How I wanted to join the conversation! How I wanted to express my … my chimpness, my situation, and my yearning, above all, to be free. I went in and out of despair. Exulted one moment at what I was learning, morbid the next at the thought I could not speak. The dark song of suicide sang in me as never before. But how to do it? I knew I wouldn’t have the self-discipline to hang myself, as we creatures of the trees have long powerful arms with which to reach above us and keep from strangling in a noose. I would be like a fish trying to drown itself. Nor did they allow any sharp objects with which I might sever an artery. No poison pills, either.

So I determined once again to escape even if I had nowhere to escape to. There are no tropical forests at these latitudes. There are no chimp halfway houses. It didn’t matter. If I had to die trying, I was bent on escaping. Not that any of this signified: There was no way of escaping.

Until the afternoon when Jacobus, a very old chimp with a bad heart, suffered either a stroke or cardiac arrest. Alarms went off and before long a couple of
guys in medic-like uniforms arrived with a stretcher, put Jacobus on it, fitted an oxygen mask to his face, covered him with a blanket up to his neck, and took him away.

I heard someone say they were taking him to the hospital at the Middling County Zoo. I heard someone use the word
euthanize
, which took me a minute to figure out. Hell, I thought, I’d settle for that.

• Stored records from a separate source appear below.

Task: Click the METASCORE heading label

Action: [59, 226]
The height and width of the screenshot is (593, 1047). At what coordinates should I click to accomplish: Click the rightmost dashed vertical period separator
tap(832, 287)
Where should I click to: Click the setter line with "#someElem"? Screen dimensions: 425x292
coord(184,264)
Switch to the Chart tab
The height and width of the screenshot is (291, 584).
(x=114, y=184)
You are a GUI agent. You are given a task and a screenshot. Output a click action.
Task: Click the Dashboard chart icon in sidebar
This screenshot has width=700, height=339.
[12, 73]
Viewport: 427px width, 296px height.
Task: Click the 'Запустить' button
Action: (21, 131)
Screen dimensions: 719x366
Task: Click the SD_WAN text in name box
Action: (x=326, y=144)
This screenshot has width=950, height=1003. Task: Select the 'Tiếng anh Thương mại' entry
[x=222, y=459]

I went about my plans with all the cunning of the desperate. I pretended not to be hungry. I kept myself awake at night and easily feigned listlessness during the day. I knew I was succeeding from the comments of the staff about me. “Looks like Alphus isn’t himself today.” “Yeah, he hasn’t been feeling so hot lately.” “Hell I’d get like that if they kept me cooped up in that place.”

A few days later, in the presence of some of my more excitable brethren and a couple of human beings, I fell from a low bar and clutched at my chest, faking a heart attack. I struggled to get up, but fell back again. With predictable panic, my cell mates screeched and hooted. I heard someone say, “Oh, God, it’s Alphus. Get Doctor Simone.”

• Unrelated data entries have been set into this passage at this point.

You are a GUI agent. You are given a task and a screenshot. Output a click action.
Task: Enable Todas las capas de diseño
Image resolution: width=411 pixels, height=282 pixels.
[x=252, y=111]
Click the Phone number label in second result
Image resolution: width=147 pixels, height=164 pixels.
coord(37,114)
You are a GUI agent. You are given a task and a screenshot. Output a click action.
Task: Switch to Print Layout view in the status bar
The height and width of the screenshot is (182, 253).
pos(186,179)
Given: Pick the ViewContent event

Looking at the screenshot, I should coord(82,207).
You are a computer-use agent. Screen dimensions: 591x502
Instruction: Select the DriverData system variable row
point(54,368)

Right on cue, the medics arrived. I, too, was given an oxygen mask and blood pressure monitor. But, critically, no restraints were put on me as I was loaded onto the stretcher and borne out to the waiting ambulance.

One of the EMTs drove while the other one, a burly fellow with a red face, tended to me. “Don’t worry, pal,” he said, “We’ll get you there.” Then, to the driver. “I don’t see why they don’t just give them the old needle right there.”

“Yeah. But it ain’t as much fun.”

“What do you mean?”

“Hell, Frank didn’t use a needle on the last one we brought over. You know, the old one.”

“Really.”

“Nah. He fed him to the leopards. I don’t think it was even dead. He said the big cats went crazy.”

My heart felt like it had stopped. And then began to thump painfully. I cannot even look at a picture of one of those beasts without suffering a deep, atavistic terror. Dying is one thing. Being killed and eaten by leopards quite another.

The burly guy said, “Boy, this guy’s pulse just jumped off the chart. And, you know, his blood pressure’s been normal. If he wasn’t some kind of ape, I’d say he was faking it.”

Through the slits of my eyes, I could see, up through the windows in the double back doors of the vehicle, that we had entered some kind of forest. With one abrupt movement, I ripped off my oxygen mask and pulled off the blood pressure cuff.

“Hey,” my startled attendant cried, and reached to restrain me. But even strong men are weaklings compared with chimpanzees. I quickly overpowered him. The vehicle slewed to a sudden stop. I opened the door and fled on all fours to a glorious haven in the upper branches of towering, well-leafed maples.

I put it down. I felt humbled and exalted. This animal, this beast, this fellow being had confirmed the pieties of civilization in which so many of us humans put our faith. We will, regardless of circumstances, rise toward the light. We will, at whatever cost, choose freedom when we have a chance.